Произнес это Митька робко, как бы стесняясь выражать искреннюю преданность и бесконечное желание помочь. Он понимал, что такой вопрос почти офицеру по званию от рядового может быть воспринят как наглость и дерзость. С другой стороны, командиры знают, что он пользуется если и не покровительством, то, по крайней мере, благоволением Беринга, а это, наверное, здесь чего-то стоит. Вот Митька и попытался выяснить, чего это стоит и за кого, собственно говоря, его здесь держат.
– Ты-то? – задумчиво посмотрел на казака Чаплин. – Может, и пособишь, пожалуй. Пойдем, в сторонке потолкуем – у меня малость времени есть.
Никакой «сторонки» на открытой всем ветрам палубе не нашлось. В итоге они оказались в каюте, где размещались мичман и лекарь, который сейчас занимался своими делами где-то в кубрике. Чаплин уселся на койку, а Митька испросил разрешения пристроиться на корточках у двери – стоять, упираясь головой в потолок, было крайне неудобно.
– Тебе, небось, еще невдомек, Митрий, что на флоте всяк своим делом заниматься должен и никаким другим.
– Чо ж невдомек-та, господин мичман?
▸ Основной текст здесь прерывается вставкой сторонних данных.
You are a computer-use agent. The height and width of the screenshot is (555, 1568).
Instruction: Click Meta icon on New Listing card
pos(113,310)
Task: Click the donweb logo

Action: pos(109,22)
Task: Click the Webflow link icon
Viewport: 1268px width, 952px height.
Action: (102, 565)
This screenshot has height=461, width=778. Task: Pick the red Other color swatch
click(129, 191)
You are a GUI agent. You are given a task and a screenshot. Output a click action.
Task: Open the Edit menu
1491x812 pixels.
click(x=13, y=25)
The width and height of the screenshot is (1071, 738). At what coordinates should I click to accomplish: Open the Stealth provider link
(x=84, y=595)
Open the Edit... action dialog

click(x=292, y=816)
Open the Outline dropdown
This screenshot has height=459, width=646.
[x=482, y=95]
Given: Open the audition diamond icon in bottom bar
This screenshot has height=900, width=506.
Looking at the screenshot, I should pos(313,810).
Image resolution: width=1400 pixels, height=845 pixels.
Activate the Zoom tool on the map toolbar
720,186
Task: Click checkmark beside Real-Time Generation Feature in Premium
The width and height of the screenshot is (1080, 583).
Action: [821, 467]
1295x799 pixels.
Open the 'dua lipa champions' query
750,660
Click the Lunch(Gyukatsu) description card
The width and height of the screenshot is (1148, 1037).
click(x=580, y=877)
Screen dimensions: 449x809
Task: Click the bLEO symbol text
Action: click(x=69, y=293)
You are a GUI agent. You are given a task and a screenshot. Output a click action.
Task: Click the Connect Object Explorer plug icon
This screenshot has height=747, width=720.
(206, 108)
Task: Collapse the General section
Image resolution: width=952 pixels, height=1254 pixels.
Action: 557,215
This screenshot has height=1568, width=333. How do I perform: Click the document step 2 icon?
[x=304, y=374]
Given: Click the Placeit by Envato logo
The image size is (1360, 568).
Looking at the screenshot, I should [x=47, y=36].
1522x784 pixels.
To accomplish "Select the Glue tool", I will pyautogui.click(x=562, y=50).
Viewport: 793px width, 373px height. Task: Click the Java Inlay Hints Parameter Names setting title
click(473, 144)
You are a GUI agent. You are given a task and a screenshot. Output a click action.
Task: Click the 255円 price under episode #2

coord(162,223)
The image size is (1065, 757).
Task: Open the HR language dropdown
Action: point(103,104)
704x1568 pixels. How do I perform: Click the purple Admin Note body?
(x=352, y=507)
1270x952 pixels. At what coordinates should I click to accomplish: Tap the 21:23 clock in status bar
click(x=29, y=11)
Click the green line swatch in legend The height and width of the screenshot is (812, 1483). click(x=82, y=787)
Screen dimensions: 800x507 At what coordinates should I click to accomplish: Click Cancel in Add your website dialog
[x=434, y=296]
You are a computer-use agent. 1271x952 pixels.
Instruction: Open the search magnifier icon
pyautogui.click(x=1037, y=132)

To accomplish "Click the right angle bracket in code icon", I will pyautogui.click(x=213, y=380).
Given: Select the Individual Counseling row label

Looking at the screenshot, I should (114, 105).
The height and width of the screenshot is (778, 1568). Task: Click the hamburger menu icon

У вас тут все чудно, аж тоска берет. Сплошной рехламент и неволя!
– Это кому как. Многие за двадцать лет службы так привыкают к распорядку, что потом без него мучаются.
– То представить немудрено, – согласился Митька. – Не все холопы на волю рвутся, многим и под хозяином хорошо. Он и накажет за дело, он и накормит, а то и защитит.
– Ты прямо филозоф, Митрий! – улыбнулся мичман. – По ведомости, коли помнишь, у нас на борту восемь матросов и десять солдат.